Talk:Text processing/1

From Rosetta Code
Revision as of 18:37, 8 November 2008 by rosettacode>Dmitry-kazakov (Why not to describe it?)

Why?

I was reading through old blog entries and thought it would be appropriate (minus the focus on speed).

Please clarify the task

  1. Syntax errors in the file to be detected?
  2. The field separator is what? One space, any non-empty chain of spaces, any non-empty chain of spaces or tabs. Something else?
  3. Average to evaluate over all fields or else over each field separately?
  4. When at the same line some fields are flagged invalid but others are not, is it a gap? Or is it only when all fields are invalid?
  5. Further, do valid fields participate in averaging when some other fields at the same line are invalid?
  6. When a field is not present is it a syntax error or a gap?
  7. What to do when syntactically wrong fields appear (not a number, too large number etc)?

--Dmitry-kazakov 12:13, 8 November 2008 (UTC)

Hi Dmitry the comp.lang.awk newsgroup thread contains all the information necessary for the original poster to get his job done. The example records are probably typical, but you need to try something out and make your own decisions on the format/error handling. The original newsgroup thread actually has more information than you get on some data munging problems as in many cases someone just says "wouldn't it be good if this talked to this"; or "When wasn't this working".

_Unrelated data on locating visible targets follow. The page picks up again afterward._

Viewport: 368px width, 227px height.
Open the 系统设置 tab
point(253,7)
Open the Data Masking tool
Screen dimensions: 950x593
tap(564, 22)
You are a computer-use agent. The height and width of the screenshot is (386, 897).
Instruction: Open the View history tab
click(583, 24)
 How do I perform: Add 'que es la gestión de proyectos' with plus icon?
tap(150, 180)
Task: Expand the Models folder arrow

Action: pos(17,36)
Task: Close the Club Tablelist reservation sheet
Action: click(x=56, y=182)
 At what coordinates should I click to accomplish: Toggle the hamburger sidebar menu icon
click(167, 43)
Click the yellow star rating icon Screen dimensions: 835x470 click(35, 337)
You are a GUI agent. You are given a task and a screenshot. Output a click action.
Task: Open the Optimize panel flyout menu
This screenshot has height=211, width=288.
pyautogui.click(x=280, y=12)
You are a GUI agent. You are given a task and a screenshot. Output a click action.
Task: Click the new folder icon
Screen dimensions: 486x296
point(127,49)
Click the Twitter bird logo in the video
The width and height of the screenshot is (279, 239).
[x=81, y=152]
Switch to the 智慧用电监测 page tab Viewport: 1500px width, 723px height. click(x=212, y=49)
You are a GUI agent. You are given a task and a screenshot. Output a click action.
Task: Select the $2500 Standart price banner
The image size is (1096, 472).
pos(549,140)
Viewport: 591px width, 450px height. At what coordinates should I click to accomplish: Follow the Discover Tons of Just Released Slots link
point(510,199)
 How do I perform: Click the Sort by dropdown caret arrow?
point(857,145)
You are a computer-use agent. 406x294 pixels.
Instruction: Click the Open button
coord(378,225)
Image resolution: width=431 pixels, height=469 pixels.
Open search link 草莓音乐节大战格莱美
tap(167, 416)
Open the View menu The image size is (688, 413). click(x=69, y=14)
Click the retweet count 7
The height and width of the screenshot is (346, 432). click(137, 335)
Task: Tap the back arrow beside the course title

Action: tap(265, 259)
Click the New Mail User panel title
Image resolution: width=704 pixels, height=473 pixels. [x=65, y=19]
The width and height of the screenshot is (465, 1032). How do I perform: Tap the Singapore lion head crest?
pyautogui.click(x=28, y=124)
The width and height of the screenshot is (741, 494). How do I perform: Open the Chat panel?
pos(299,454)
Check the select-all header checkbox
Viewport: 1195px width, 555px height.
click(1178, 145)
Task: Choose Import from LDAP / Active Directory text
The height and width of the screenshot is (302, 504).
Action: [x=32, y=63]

Data format information might be here. (Sorry if I seem patronising, it was not meant) --Paddy3118 17:34, 8 November 2008 (UTC)

I suppose that any task should be defined in the article. The code presented for this task looks like a translation from one language into another, rather than independent implementations. Actually there is no way to verify whether they do the job or not. What would be the right output if the input file were:
2008/Mar/21    -1E-2 1
On second thought I would suggest to replace it to something more general and better defined text processing task. Like parsing a CSV file, for example. --Dmitry-kazakov 18:37, 8 November 2008 (UTC)